- Tasks
(1) Quote the comics roundup from "In a Peanuts" to "replies Charlie Brown.".
(2) According to the comics roundup, in what month and year was the Peanuts strip where Charlie Brown and Linus discuss criticism published?
(3) List every Edward Gorey book title named in the comics roundup.

- Excerpted text
BEGIN
In a Peanuts strip from March 1962, Charlie Brown and Linus discuss the nature of criticism. Linus was the strip’s intellectual: a gentle, fragile child, the stripes on whose T-shirt were almost as wispy as the hairs on his head, and whose security blanket D.W. Winnicott wanted to use as an example of the transitional object. The two boys are leaning on a wall, as they often do when waxing philosophical. ‘Of course I realize there will always be criticism,’ Linus concedes. Television in particular and even ‘higher arts’ such as theatre can come in for a rough press. ‘The most recent criticism is that there is too little action and far too much talking in the modern day comic strip. What do you think about this?’ ‘Ridiculous,’ replies Charlie Brown.

Mark Dery's biography of Edward Gorey continues to attract review attention, including new pieces at the New York Times and the New Republic.

One of the virtues of Dery’s book is its reminder that Gorey’s art was far more subtle, diverse, formally inventive, and just plain weird than his reputation for sinister whimsy suggests. In the 100-odd books that he published during his lifetime—books with three-word titles like The Fatal Lozenge, The Pious Infant, The Blue Aspic, The Disrespectful Summons—he experimented promiscuously with format. He crafted abecedaries (alphabet books), postcard sets, pop-up books, “slice books” (in which the reader can mix and match portions of an image to create new ones), and even a variant of the choose-your-own-adventure story (from 1987’s utterly confounding The Raging Tide: “Hooglyboo crammed Figbash inside a vase. If this strikes you as clever, turn to 11. If all this seems too terrible to contemplate, turn to 29.”)

—Interviews & Profiles. GoComics.com talks to Tom the Dancing Bug creator Ruben Bolling.

GoComics: When did you develop an interest in politics? When did you decide you wanted to be a political cartoonist?
END
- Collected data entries
BEGIN
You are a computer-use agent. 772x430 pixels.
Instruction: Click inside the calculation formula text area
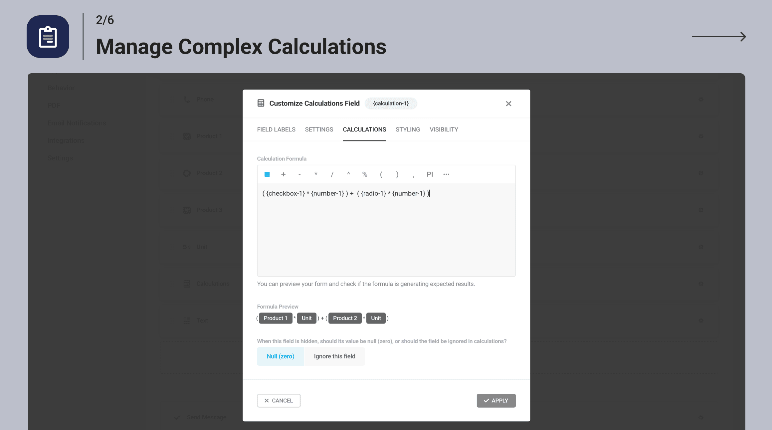click(386, 233)
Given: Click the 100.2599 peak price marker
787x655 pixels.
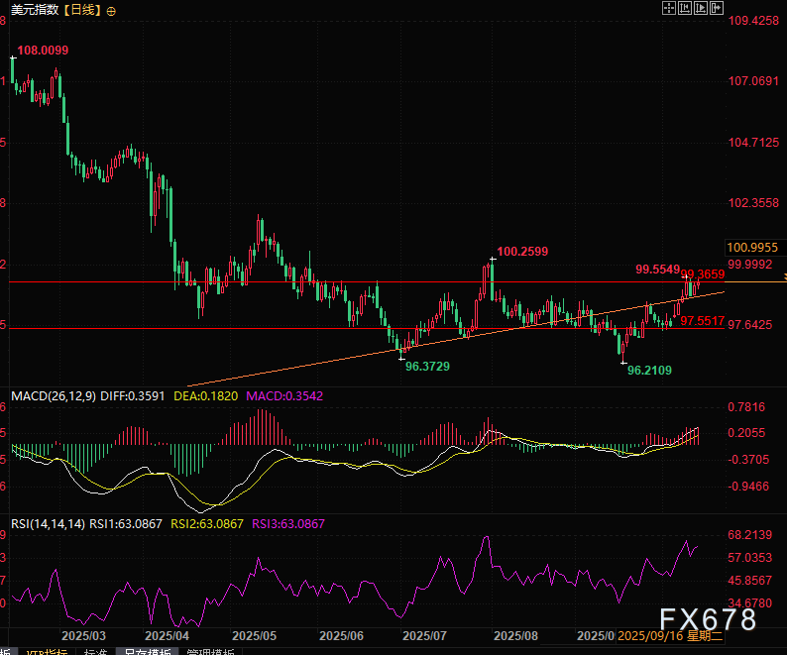Looking at the screenshot, I should coord(520,252).
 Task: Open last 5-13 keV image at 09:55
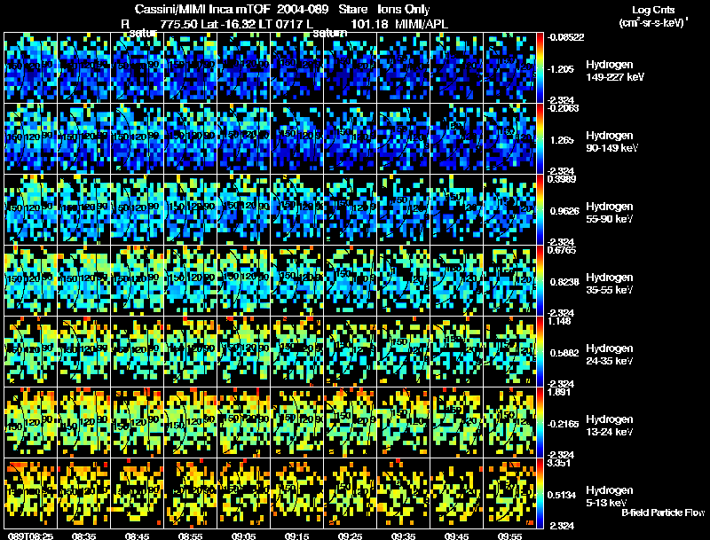(x=509, y=493)
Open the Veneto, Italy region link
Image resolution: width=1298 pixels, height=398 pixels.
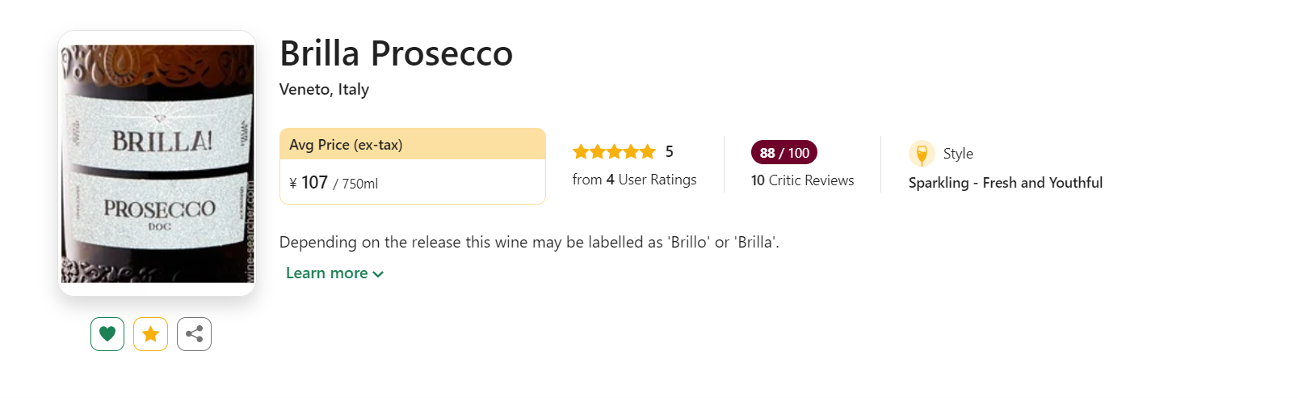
END
- Results for the exercise
(1)
In a Peanuts strip from March 1962, Charlie Brown and Linus discuss the nature of criticism. Linus was the strip’s intellectual: a gentle, fragile child, the stripes on whose T-shirt were almost as wispy as the hairs on his head, and whose security blanket D.W. Winnicott wanted to use as an example of the transitional object. The two boys are leaning on a wall, as they often do when waxing philosophical. ‘Of course I realize there will always be criticism,’ Linus concedes. Television in particular and even ‘higher arts’ such as theatre can come in for a rough press. ‘The most recent criticism is that there is too little action and far too much talking in the modern day comic strip. What do you think about this?’ ‘Ridiculous,’ replies Charlie Brown.

(2) March 1962

(3)
The Fatal Lozenge
The Pious Infant
The Blue Aspic
The Disrespectful Summons
The Raging Tide